Copy out in full every line below that contains the string "center". Case counts, so a match must have the same capital and small letters.
# Material start
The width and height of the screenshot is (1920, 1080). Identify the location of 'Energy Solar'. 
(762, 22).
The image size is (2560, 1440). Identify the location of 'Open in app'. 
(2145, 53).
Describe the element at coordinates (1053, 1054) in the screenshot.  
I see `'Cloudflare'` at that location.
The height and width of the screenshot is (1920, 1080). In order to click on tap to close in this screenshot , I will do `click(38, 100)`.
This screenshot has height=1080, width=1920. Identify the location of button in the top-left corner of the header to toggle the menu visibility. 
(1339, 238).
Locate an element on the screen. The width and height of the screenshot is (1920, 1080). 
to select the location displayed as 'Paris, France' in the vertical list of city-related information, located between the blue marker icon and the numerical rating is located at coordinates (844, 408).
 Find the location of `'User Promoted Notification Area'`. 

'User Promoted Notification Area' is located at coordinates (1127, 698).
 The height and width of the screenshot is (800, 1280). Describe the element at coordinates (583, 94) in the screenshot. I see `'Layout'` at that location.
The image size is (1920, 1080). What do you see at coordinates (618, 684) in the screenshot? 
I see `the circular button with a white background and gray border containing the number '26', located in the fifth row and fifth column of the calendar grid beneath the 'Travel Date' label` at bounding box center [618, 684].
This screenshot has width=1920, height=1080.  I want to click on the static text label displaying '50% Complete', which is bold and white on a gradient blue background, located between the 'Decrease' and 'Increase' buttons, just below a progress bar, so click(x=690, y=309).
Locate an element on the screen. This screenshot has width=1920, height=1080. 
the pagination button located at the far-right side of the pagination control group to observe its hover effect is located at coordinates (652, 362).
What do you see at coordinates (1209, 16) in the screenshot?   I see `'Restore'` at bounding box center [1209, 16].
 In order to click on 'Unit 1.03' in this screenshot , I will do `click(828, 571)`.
# Material end
_Response to this task_.
I see `the circular button with a white background and gray border containing the number '26', located in the fifth row and fifth column of the calendar grid beneath the 'Travel Date' label` at bounding box center [618, 684].
What do you see at coordinates (1209, 16) in the screenshot?   I see `'Restore'` at bounding box center [1209, 16].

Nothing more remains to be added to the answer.